Bu gerekçelerle, dosya içerisindeki bilgi ve belgelere, mahkeme kararının gerekçesinde dayanılan delillerin tartışılıp değerlendirilmesinde ve özellikle, oluşa uygun olarak düzenlenen uzman bilirkişi raporunun hükme esas alınmasında bir usulsüzlük bulunmamasına göre, davacı vekilinin istinaf başvurusunun HMK.nun 353/1-b.1. maddesi gereğince esastan reddine karar verilmiştir.

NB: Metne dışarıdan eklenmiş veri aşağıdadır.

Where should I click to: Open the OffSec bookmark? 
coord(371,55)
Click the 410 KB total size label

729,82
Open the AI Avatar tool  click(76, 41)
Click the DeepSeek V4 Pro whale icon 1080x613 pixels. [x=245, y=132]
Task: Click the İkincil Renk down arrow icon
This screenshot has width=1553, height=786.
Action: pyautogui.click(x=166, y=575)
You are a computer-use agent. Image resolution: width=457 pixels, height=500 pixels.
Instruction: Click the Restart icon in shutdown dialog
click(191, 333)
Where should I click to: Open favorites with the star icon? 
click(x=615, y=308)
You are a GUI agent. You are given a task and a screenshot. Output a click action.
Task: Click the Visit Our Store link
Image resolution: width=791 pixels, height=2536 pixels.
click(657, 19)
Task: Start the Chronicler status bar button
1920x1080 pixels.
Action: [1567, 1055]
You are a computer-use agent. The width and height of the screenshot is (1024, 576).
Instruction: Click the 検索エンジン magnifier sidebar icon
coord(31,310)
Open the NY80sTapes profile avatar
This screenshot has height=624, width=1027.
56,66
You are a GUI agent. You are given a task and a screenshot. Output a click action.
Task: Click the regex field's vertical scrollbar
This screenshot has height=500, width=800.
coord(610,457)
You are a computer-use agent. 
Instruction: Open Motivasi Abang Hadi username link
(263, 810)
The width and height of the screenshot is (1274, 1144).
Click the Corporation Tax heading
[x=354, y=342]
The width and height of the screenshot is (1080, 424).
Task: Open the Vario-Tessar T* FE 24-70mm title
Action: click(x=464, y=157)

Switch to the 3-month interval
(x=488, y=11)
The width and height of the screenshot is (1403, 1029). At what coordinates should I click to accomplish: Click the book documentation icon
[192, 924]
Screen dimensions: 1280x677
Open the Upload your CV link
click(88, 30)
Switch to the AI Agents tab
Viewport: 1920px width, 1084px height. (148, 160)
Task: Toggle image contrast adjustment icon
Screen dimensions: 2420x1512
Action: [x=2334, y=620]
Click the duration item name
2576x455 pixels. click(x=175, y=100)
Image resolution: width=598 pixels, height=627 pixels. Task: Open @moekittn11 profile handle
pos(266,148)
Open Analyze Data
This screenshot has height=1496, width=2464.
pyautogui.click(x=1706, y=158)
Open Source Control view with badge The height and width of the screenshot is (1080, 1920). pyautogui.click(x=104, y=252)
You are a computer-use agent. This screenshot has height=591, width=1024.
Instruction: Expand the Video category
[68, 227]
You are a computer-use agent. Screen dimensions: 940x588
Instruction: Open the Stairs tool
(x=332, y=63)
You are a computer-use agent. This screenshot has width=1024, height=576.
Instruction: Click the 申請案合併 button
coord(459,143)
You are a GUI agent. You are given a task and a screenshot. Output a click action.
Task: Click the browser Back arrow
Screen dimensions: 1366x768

HÜKÜM : Gerekçesi yukarıda izah edildiği üzere;
1-Davacı vekilinin istinaf başvurusunun Hukuk Muhakemeleri Kanunun 353/1-b.1. maddesi gereğince ESASTAN REDDİNE,
2-Harçlar Kanunu gereğince alınması gereken 59,30-TL karar harcından peşin alınan 44,40-TL harcın mahsubu ile bakiye 14,90-TL harcın davacıdan alınarak hazineye gelir kaydına,

3-Davacı tarafça yapılan istinaf yargılama giderlerinin üzerinde bırakılmasına, 4-İstinaf incelemesi sırasında duruşma açılmadığından vekalet ücreti takdirine yer olmadığına,
Dair, dosya üzerinde yapılan inceleme sonunda, HMK.nın 362/1-a maddesi uyarınca KESİN olmak üzere 23/09/2021 tarihinde oy birliği ile karar verildi.

* Bu belge, 5070 sayılı Kanun hükümleri gereğince elektronik imza ile imzalanmıştır.